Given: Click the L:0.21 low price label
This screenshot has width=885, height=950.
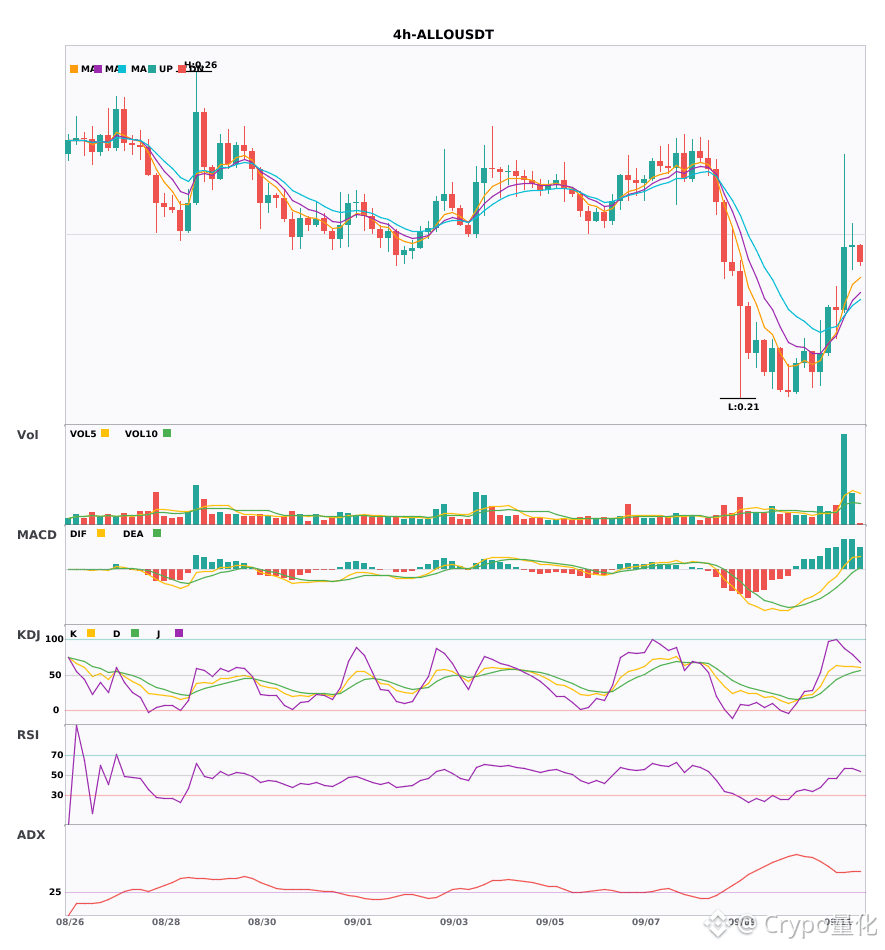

━━━━━━━━━━━━━━━━━━━━━━━━━━━━━━

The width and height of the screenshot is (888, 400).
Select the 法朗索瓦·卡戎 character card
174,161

━━━━━━━━━━━━━━━━━━━━━━━━━━━━━━

Filter the data above by the word "height" and copy every line that matches.

WRITTEN REPLY |
This screenshot has width=885, height=950.
The width and height of the screenshot is (888, 400).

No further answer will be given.